Cross-reference knowledge/pm-strategy-frameworks.md, knowledge/pm-prioritization-frameworks.md, and knowledge/pm-analysis-frameworks.md to verify the framework exists in Kate's reference files.
Lookup Mode
By framework name: Search the scorecard for all entries matching the framework. Produce:
- Overall track record: {{adopted + adapted}} / {{total uses}} success rate
- Best context: Where it worked (domain, stage, team size, introduction method)
- Worst context: Where it didn't work and why
- Common adaptations: What people tend to change
- Recommendation: When to use this framework and when to skip it
By context: Search the scorecard for entries matching the described context (domain, stage, problem type). Produce:
- Frameworks that worked here: Ranked by success rate in similar contexts
- Frameworks that failed here: With reasons
- Recommendation: What Kate should recommend for this context, based on evidence
Step 3: Produce the output
For Log mode: Confirm the entry and surface any interesting patterns (e.g., "This is the third time RICE has been abandoned at Series A companies.
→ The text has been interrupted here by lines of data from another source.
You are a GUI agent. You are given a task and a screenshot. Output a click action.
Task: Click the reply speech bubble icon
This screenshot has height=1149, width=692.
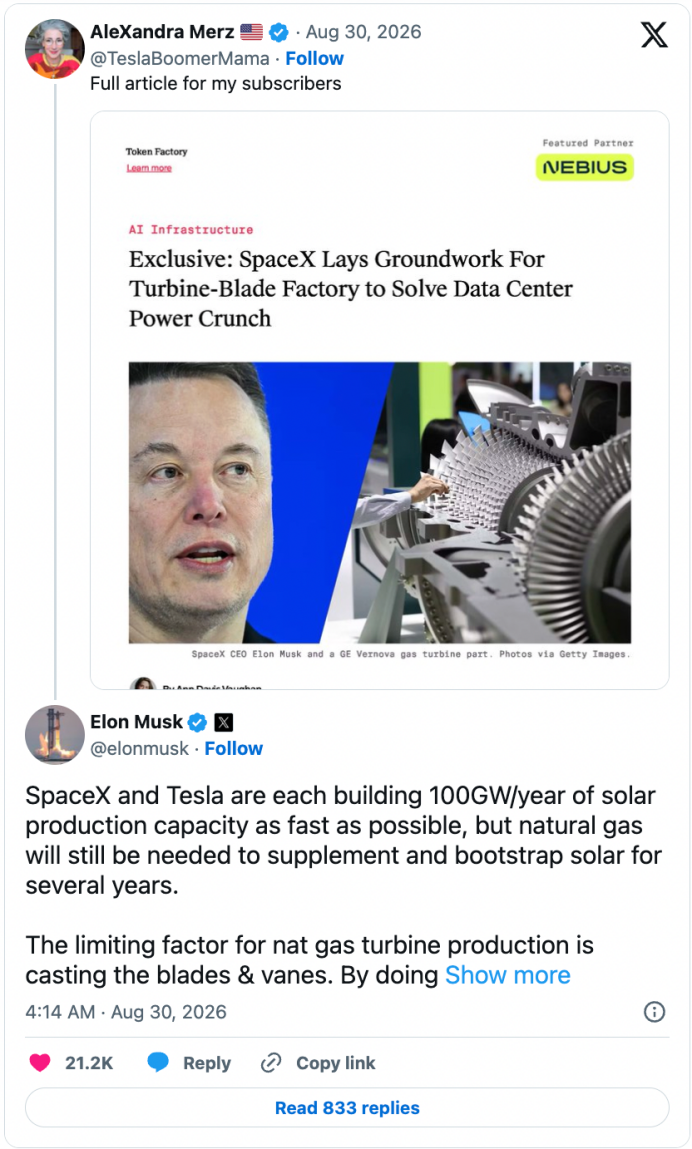click(158, 1063)
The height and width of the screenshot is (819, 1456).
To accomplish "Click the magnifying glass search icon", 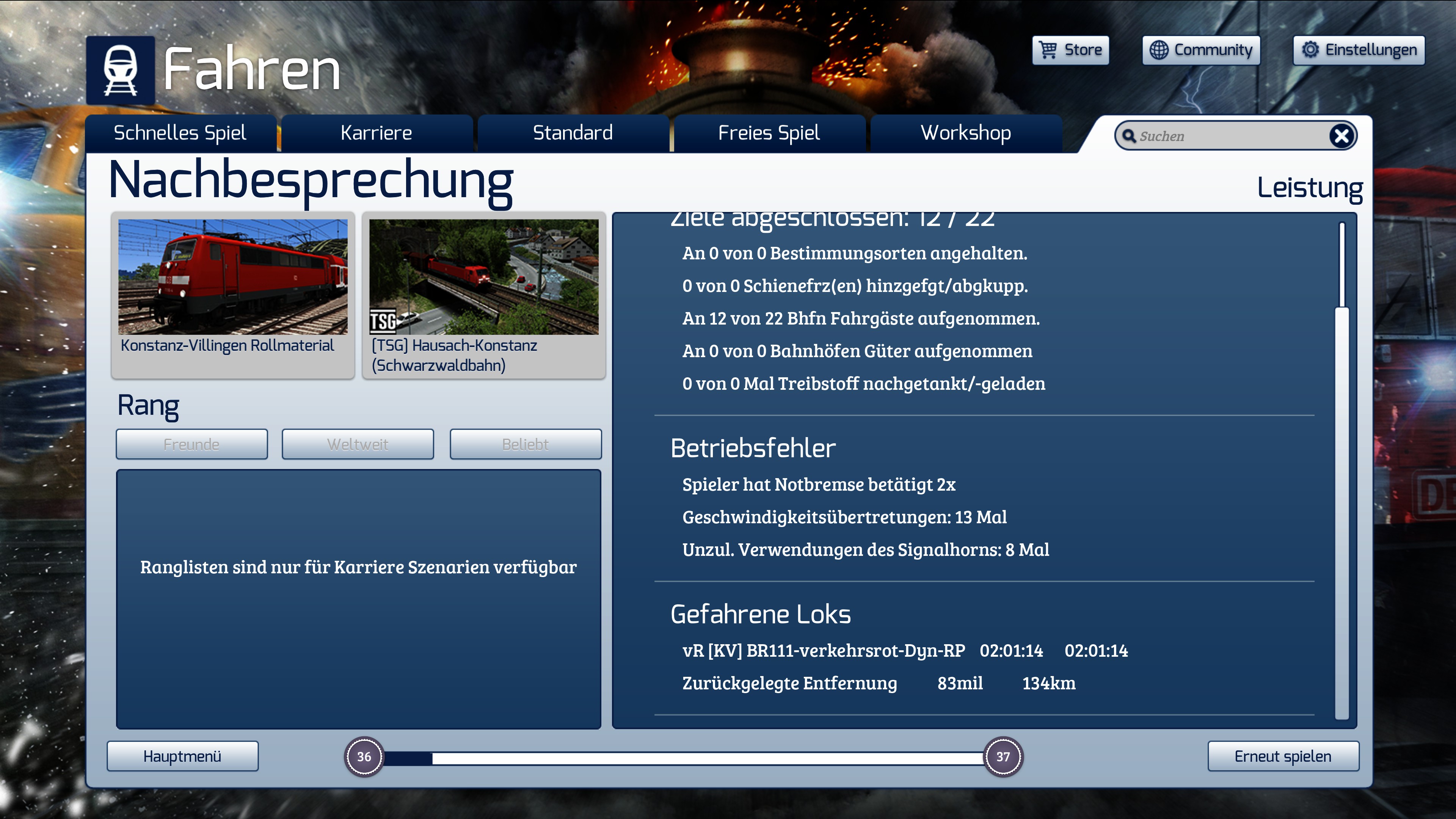I will pyautogui.click(x=1129, y=136).
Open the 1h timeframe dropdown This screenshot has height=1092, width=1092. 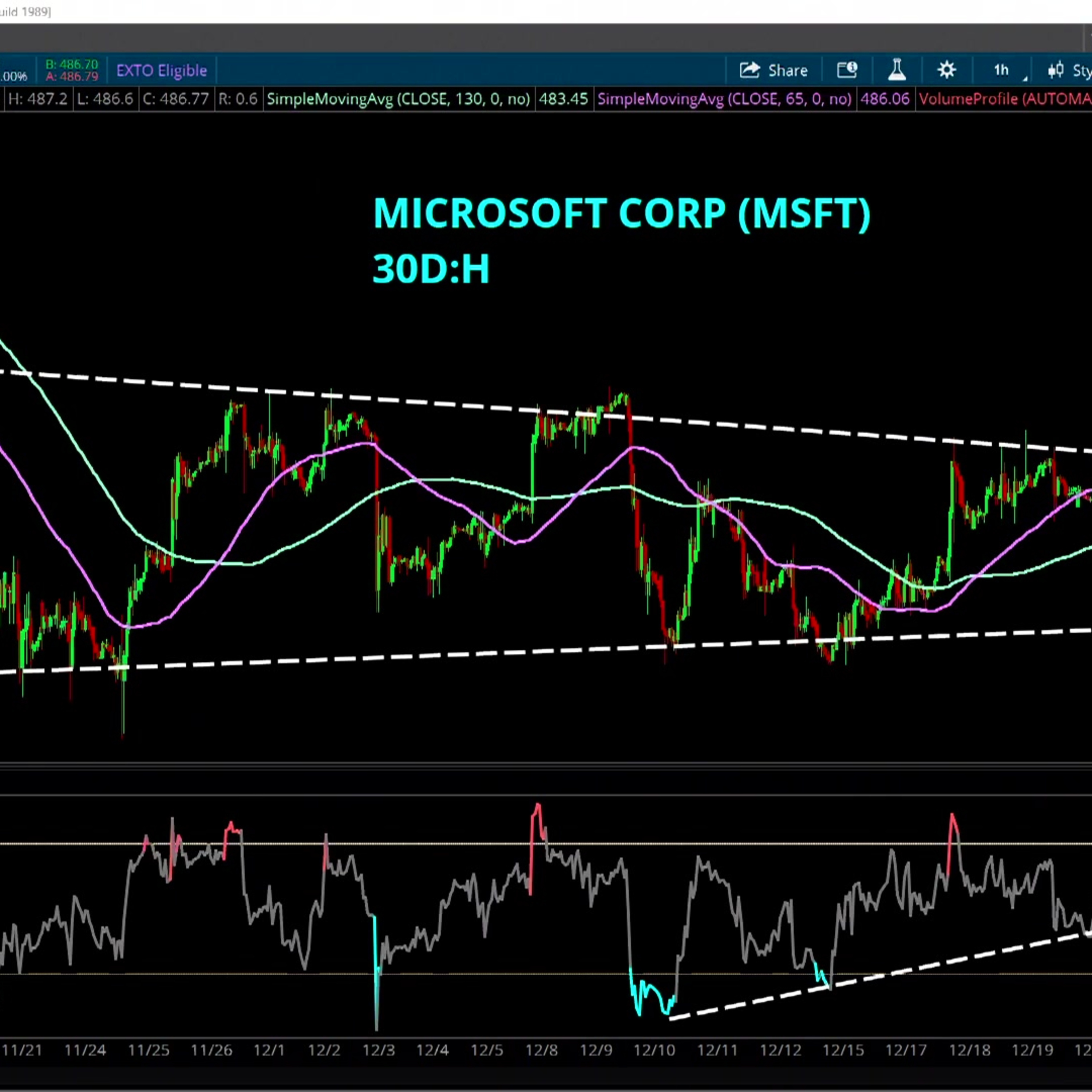click(1002, 70)

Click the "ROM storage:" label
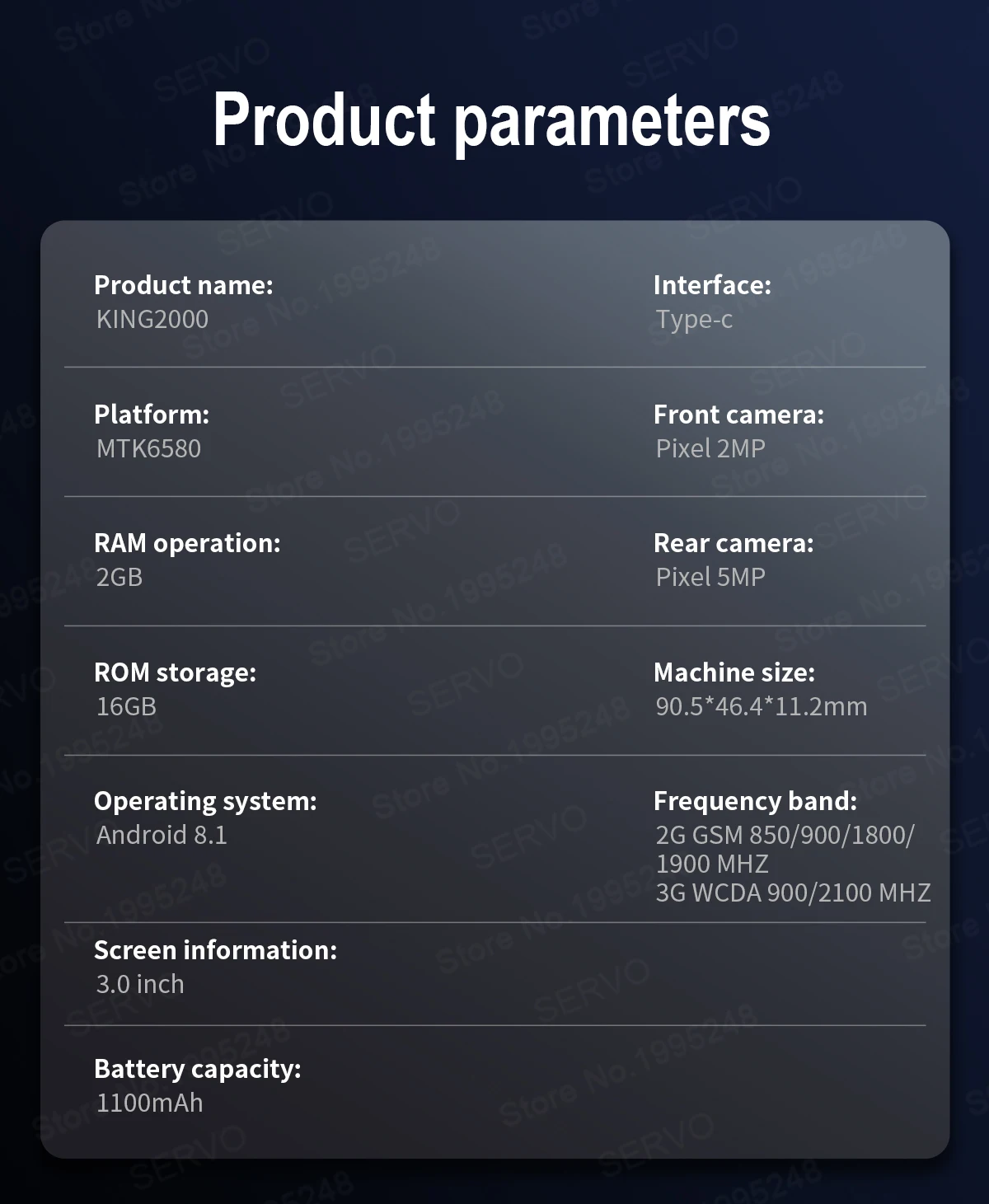click(x=175, y=672)
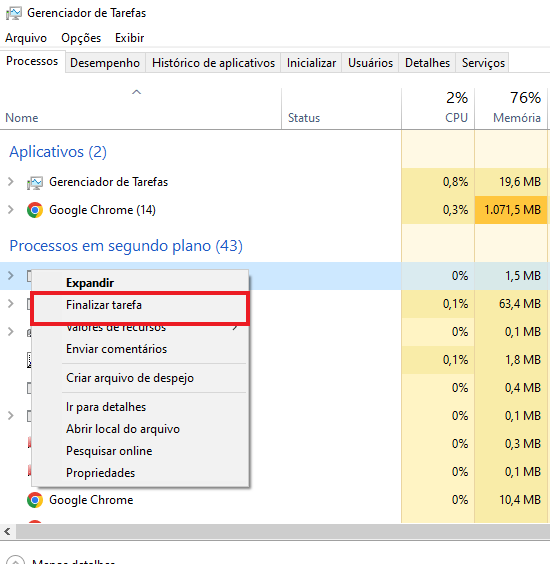Screen dimensions: 550x564
Task: Expand the Gerenciador de Tarefas process group
Action: tap(11, 182)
The pattern is emerging.")
For Lookup mode: Produce the analysis with specific engagement references as evidence.
Example Output
Input
- Mode: Log mode
- Framework: RICE Scoring
- Engagement: Fenwick Analytics (Series B data infrastructure SaaS, ~40-person team)
- Outcome: abandoned — product team used it for two sprint cycles, then reverted to gut-feel stack-ranking; lead PM said the Confidence scores felt "made up" and created false precision that slowed down standups
- Introduced Via: workshop (half-day prioritization workshop, April)
- Adaptations: Kate had removed the Confidence multiplier upfront to simplify onboarding, which may have undermined the framework's ability to surface uncertainty
Output (abbreviated)
✅ Scorecard Entry Logged
| Field | Value |
|---|---|
| Framework | RICE Scoring |
| Engagement | fenwick-analytics |
| Domain | B2B SaaS / Data Infrastructure |
| Stage | Series B |
| Team Size | ~40 (product team ~6) |
| Introduced Via | workshop |
| Outcome | abandoned |
| Adaptations | Confidence multiplier removed at introduction |
| Abandonment Reason | Scores felt arbitrary; slowed standups; reverted to stack-ranking |
| Date | April 2025 |
⚠️ Pattern Alert: RICE at Series B is 1 for 3
This is the third RICE abandonment at a Series B company in the scorecard. Here's what the data now shows:
| Engagement | Stage | Outcome | Abandonment Reason |
|---|---|---|---|
| brightpath-health | Series B | abandoned | Team couldn't agree on Reach estimates |
| corda-logistics | Series B | abandoned | Too slow for high-velocity roadmap cycles |
| fenwick-analytics | Series B | abandoned | Confidence scores felt fabricated; slowed standups |
Success rate at Series B: 0 / 3 (0%) Overall RICE success rate: 4 / 9 (44%) — strongest at Seed/Series A with teams under 20
🔍 Emerging Hypothesis
RICE may require a baseline of shared estimation norms that Series B teams haven't yet built — or have already bypassed in favor of speed. The Confidence variable in particular appears to be a friction point Kate has now removed in two of three failed introductions. This suggests:
- Removing Confidence to simplify onboarding may actually remove the mechanism that makes RICE defensible
- Series B product teams may need ICE or weighted stack-ranking as a lighter-touch alternative
📋 Recommended Follow-Up
Next time a Series B client asks for a prioritization framework, cross-reference against:
knowledge/pm-prioritization-frameworks.mdand consider leading with Opportunity Solution Trees (3/3 at Series B) or a custom weighted matrix before reaching for RICE.
Want to log a note to Kate's recommendation playbook, or run a lookup on what's actually worked for Series B prioritization?